***** Source excerpt *****

As it turns out, Maciel’s common-law marriage to Lara Gutiérrez was not exclusive. Some ten years after he met her, he began a long-lasting relationship with a nineteen-year-old waitress from Acapulco, to whom he introduced himself as an “oil broker.” He had a daughter with her, and, according to a recent article in the Spanish newspaper El Mundo, several more children with other partners.

After she found out that her husband was not a CIA agent but a child- molesting priest, Lara Gutiérrez did not come forth with the news that she was married to him. Perhaps she was terrified unawares of the man she believed “was her God,” as she would say a decade later. Perhaps she was simply ashamed. At any rate, she kept silent ...And then, last March, two years after Maciel’s death, Lara Gutiérrez appeared with her three sons on one of Mexico’s most well-regarded talk shows and listened quietly while two of her children testified that their father, Marcial Maciel, had made them masturbate him, and had first attempted to rape them, the older one said, when he was seven years old. (This testimony has been tarnished somewhat by the revelation that the sons had earlier demanded millions of dollars from the Legionaries of Christ in exchange for their silence. The order has not attempted to deny the accusation, however).

*****

▶ What is being asked
Carry on the excerpt about Marcial Maciel's hidden family from the point where it ends.

***** Data lines *****

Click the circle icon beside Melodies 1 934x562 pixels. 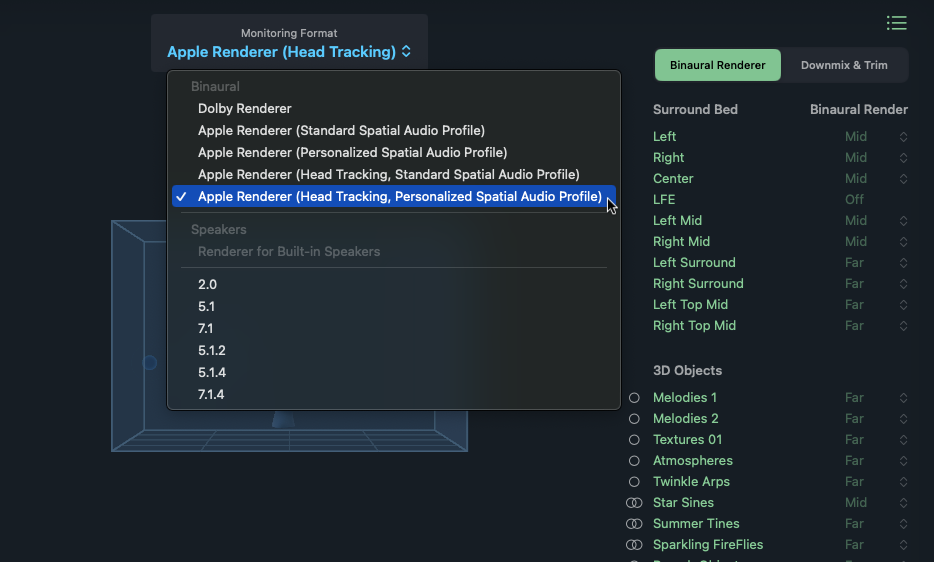tap(634, 398)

*****

▶ Answer
We have a double vision of Maciel: we see the saintly figure known to his followers—one long, elegant hand placed on his chest, the other raised in benediction—and, as if through a keyhole, the other, nightmarish, Maciel, demanding that young boys masturbate him and then assuring the shocked, traumatized children that he was authorized by the Vatican to obtain “relief” by this means from dreadful physical pain.

...The Legionaries—that is, Maciel—financed the construction of the church of Our Lady of Guadalupe and St. Philip Martyr in Rome, which Maciel intended for his mausoleum. But strikingly, Maciel the priest nearly always staged his pederastic dramas in the infirmary, or sick room (enfermeria) of whatever Legionary seminary he happened to be at, as if this were a place where he could be cured. The masturbatory acts were explained to his victims as a remedy for his pain, but perhaps he truly hoped for healing of some sort in the infirmary. He knew, in any event, how sick he was: he left instructions with his delegates not to start the process of his canonization until thirty years after his death—in the hope, one can guess, that the memory of his sins would be erased by then.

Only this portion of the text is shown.